In this blog post, I'll give you a very quick introduction to write your own Ruby scripts and run on browsers using WASM.
At first, please have a look at this Demo page.
Once you click the button, you'll get a number randomly from 1 to 6. This is a very quick simulation of rolling a dice 🎲.
The Ruby script is faily simple, to make this demo as simple as possible. However, I'd like to test some features like class
and calling functions, so this example is not a simple "Hello, world" either.
class Dice
def initialize(items)
@items = items
end
def result
@items.sample
end
end
def sample()
items = %w(1 2 3 4 5 6)
dice = Dice.new(items)
dice.result
end
# the evaluated last line will be returned
sample
Here is a fun part.
WASM ports of Ruby (in this example, CRuby) is achieved by github.com/ruby/ruby.wasm. This enables running Ruby applications on any environments that is WASI compatible WebAssembly runtimes. That sounds amazing.
In order to run it on browsers, ruby-head-wasm-wasi
NPM package is distributed.
At first, you'll need a default Ruby VM. You can get it also from one of distributed package on the CDN as follows.
<head>
<script src="https://cdn.jsdelivr.net/npm/[email protected]/dist/browser.umd.js"></script>
</head>
<script>
const { DefaultRubyVM } = window["ruby-wasm-wasi"];
</script>
Next, you need to fetch and initialize a VM instance using ruby.wasm
. In order to fetch ruby.wasm
, await fetch()
is used so the main function should be defined as an async function.
const main = async () => {
// Download WebAssembly port of CRupy with WASI.

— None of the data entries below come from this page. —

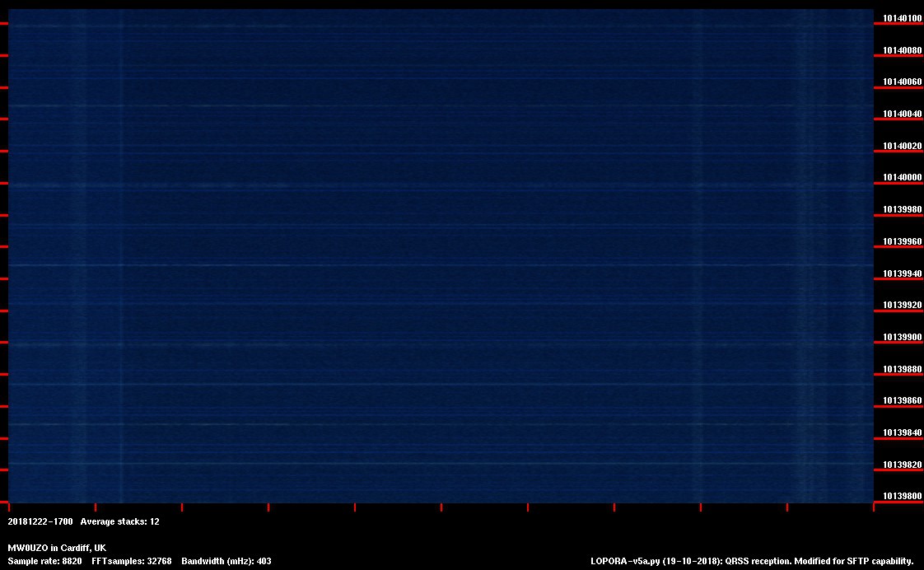Select the 10139840 frequency label
This screenshot has height=570, width=924.
click(x=902, y=433)
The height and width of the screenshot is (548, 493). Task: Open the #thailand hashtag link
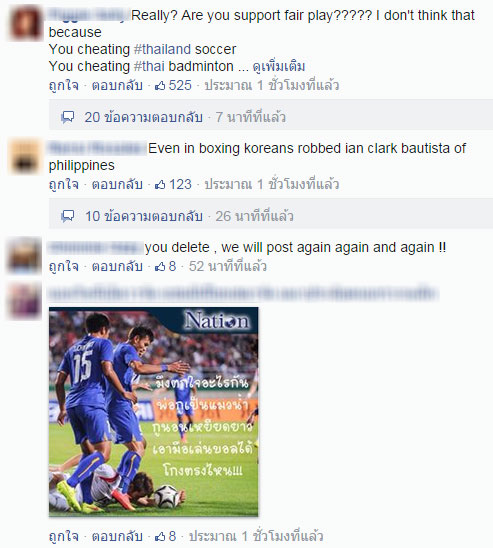163,49
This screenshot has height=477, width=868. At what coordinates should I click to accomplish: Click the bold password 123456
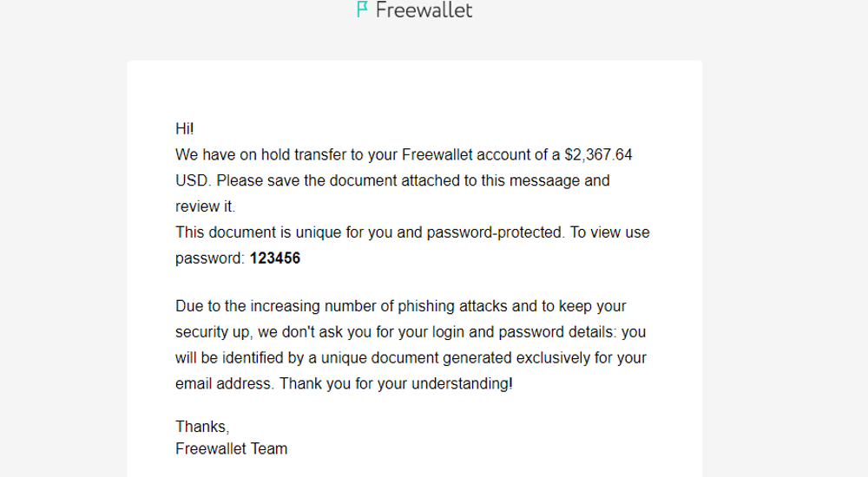(275, 258)
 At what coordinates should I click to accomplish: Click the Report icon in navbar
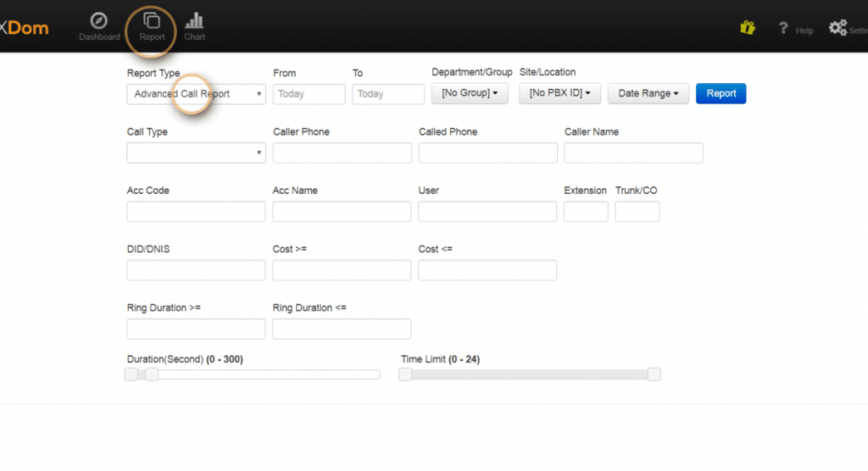coord(152,21)
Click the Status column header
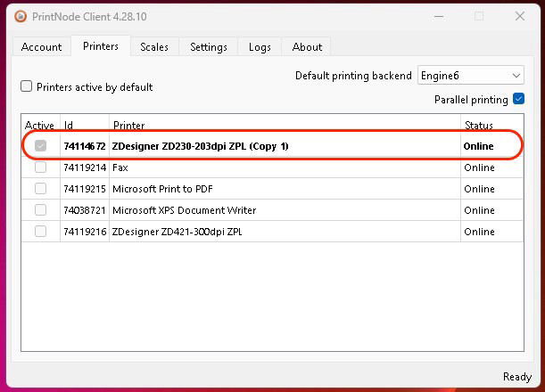This screenshot has height=392, width=545. click(490, 125)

// https://www.npmjs.com/package/ruby-head-wasm-wasi
// original: https://github.com/ruby/ruby.wasm
const response = await fetch("https://cdn.jsdelivr.net/npm/[email protected]/dist/ruby.wasm")
// initialize a VM instance
const buffer = await response.arrayBuffer()
const module = await WebAssembly.compile(buffer)
const { vm } = await DefaultRubyVM(module)
}
Let's debug that it's working as expected. Print the current VM version. This should output the version string and see if that's what you're expecting at.
// debug
vm.printVersion()
ruby 3.2.0dev (2022-04-09) [wasm32-wasi]
Now the most exciting part. Write your own Ruby script in string, and evaluate that with vm.eval()
as follows.
const sourceCode = `
class Dice
def initialize(items)
@items = items
end
def result
@items.sample
end
end
def sample()
items = %w(1 2 3 4 5 6)
dice = Dice.new(items)
dice.result
end
# the evaluated last line will be returned
sample
`
// eval the source code and get the result
const result = vm.eval(sourceCode)
Now the script is evaluated and the return is passed to result
const variable. You can do whatever you want with this, for example, writing to the console with console.log(result.toString())
. In this demo, the result string is inserted into the div element.
// append the result and give back the feedback to users
const resultDiv = document.getElementById('result')
resultDiv.innerText = result.toString()
This is really amazing that you can run most of Ruby scripts on WASI-compatible runtimes, meaning most of modern browsers. Can't wait to see what we can achieve by this technology.